By default, each gene gets an default substitution model based on whether it
contains DNA/RNA or amino acids.</para>
<para><xref linkend="multigene"/> describes multigene analyses in more
detail. It describes how to specify different models and rates for
different partitions, and how to fix the alignment for some genes.
It also describes how to specify that some partitions should share the
same parameter values.
</para>
</section>
</section>
<section ><info><title>Output</title></info>
<para>
See <link xmlns:xlink="http://www.w3.org/1999/xlink" xlink:href="http://www.bali-phy.org/README.html#output">Section 6: Output</link> of the manual for more information about this section.
</para>
<para>
Try running an analysis with a few more iterations.
% bali-phy 5S-rRNA/25-muscle.fasta &
Run another copy of the same analysis:
% bali-phy 5S-rRNA/25-muscle.fasta &
You can take a look at your running jobs:
% jobs
</para>
<section ><info><title>Inspecting output files</title></info>
<para>
Look at the directories that were created to store the output files:
% ls
% ls 25-muscle-1/
% ls 25-muscle-2/
See how many iterations have been completed so far:
% wc -l 25-muscle-1/C1.p 25-muscle-2/C1.p
Wait a second, and repeat the command.
% wc -l 25-muscle-1/C1.p 25-muscle-2/C1.p
See if you can determine the following information from the beginning of the C1.out file:
<orderedlist>
<listitem>What command was run?</listitem>
<listitem>When was it run?</listitem>
<listitem>Which computer was it run on?</listitem>
<listitem>Which directory was it run in?</listitem>
<listitem>Which directory contains the output files?</listitem>
<listitem>What was the process id (PID) of the running bali-phy program?</listitem>
<listitem>What random seed was used?</listitem>
<listitem>What was the input file?</listitem>
<listitem>What alphabet was used to read in the sequence data?</listitem>
<listitem>What substitution model was used to analyze the sequence data?</listitem>
<listitem>What insertion/deletion model was used to analyze the sequence data?</listitem>
</orderedlist>
% less 25-muscle-1/C1.out
Examine the file containing the sampled trees:
% less 25-muscle-1/C1.trees
Examine the file containing the sampled alignments:
% less 25-muscle-1/C1.P1.fastas
Examine the file containing the successive best alignment/tree pairs visited:
% less 25-muscle-1/C1.MAP
</para>
</section>
<section ><info><title>Summarizing the output</title></info>
<para>
Try summarizing the sampled numerical parameters (e.g. not trees and alignments):
% statreport --help
% statreport 25-muscle-1/C1.p 25-muscle-2/C1.p > Report
% statreport 25-muscle-1/C1.p 25-muscle-2/C1.p --mean > Report
% statreport 25-muscle-1/C1.p 25-muscle-2/C1.p --mean --median > Report
% statreport 25-muscle-1/C1.p 25-muscle-2/C1.p --mean --median --mode > Report
% less Report
Now lets examine the summaries using a graphical program.

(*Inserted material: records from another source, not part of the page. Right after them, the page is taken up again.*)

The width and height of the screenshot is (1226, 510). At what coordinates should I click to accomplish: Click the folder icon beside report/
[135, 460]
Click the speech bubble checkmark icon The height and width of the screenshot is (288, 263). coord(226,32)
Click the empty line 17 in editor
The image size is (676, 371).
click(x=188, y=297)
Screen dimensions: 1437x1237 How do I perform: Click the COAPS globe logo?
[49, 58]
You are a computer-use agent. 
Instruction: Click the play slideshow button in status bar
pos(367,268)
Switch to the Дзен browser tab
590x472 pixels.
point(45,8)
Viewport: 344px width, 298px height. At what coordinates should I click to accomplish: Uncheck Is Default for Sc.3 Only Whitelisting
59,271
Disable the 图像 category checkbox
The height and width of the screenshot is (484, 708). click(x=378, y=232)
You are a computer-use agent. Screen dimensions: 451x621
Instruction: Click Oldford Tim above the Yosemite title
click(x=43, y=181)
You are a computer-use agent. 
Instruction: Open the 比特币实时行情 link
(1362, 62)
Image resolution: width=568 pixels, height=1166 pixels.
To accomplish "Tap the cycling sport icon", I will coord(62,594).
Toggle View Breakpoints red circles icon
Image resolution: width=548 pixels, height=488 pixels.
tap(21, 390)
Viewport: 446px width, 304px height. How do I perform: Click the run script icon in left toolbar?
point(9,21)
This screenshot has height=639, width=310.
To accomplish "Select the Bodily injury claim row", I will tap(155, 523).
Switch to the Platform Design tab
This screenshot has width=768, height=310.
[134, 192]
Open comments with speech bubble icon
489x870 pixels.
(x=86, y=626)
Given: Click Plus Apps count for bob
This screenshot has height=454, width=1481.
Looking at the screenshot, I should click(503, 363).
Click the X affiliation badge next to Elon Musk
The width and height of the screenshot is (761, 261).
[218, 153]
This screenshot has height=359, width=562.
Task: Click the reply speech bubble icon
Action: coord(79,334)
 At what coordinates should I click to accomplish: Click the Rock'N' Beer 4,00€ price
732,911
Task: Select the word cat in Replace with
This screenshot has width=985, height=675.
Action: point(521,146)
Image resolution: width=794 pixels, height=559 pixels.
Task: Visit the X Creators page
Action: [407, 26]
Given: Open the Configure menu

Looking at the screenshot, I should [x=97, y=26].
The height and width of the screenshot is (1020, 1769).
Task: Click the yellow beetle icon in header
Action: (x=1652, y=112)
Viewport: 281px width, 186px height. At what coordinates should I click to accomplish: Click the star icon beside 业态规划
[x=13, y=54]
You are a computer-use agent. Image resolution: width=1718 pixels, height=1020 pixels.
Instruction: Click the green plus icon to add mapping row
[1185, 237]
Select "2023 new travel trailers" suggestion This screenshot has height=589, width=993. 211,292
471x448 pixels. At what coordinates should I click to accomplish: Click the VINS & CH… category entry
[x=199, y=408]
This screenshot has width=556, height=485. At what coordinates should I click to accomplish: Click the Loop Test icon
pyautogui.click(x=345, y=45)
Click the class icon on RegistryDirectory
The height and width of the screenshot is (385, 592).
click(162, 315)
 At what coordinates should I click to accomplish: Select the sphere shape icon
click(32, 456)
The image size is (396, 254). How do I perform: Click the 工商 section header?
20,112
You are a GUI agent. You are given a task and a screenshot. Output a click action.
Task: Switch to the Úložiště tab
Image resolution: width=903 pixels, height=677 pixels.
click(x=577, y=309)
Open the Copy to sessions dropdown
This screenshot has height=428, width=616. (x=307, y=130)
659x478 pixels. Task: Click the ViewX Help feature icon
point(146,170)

If you are using Windows or Mac, run Tracer, and press the <guilabel>+</guilabel> button to add these files. What kind of ESS do you get? If you are using Linux, do
% tracer 25-muscle-1/C1.p 25-muscle-2/C1.p &
Now lets compute the consensus tree for these two runs:
% trees-consensus --help
% trees-consensus 25-muscle-1/C1.trees 25-muscle-2/C1.trees > c50.PP.tree
% trees-consensus 25-muscle-1/C1.trees 25-muscle-2/C1.trees --report=consensus > c50.PP.tree
% less consensus
% figtree c50.PP.tree &
Now lets see if there is evidence that the two runs have not converged yet.
% trees-bootstrap --help
% trees-bootstrap 25-muscle-1/C1.trees 25-muscle-2/C1.trees > partitions.bs
% less partitions.bs
</para>
</section>
<section ><info><title>Generating an HTML Report</title></info>
<para>
Now lets use the analysis script to run all the summaries and make a report:
% bp-analyze.pl 25-muscle-1/ 25-muscle-2/
% firefox Results/index.html &
This PERL script runs <application>statreport</application> and <application>trees-consensus</application> for you. Take a look at what commands were run:
% less Results/bp-analyze.log
</para>
</section>
</section>
<section><info><title>Starting and stopping the program</title></info>
<para>We didn't specify the number of iterations to run in the section above, so the two analyses will run for
100,000 iterations, or until you stop them yourself. See <link xmlns:xlink="http://www.w3.org/1999/xlink"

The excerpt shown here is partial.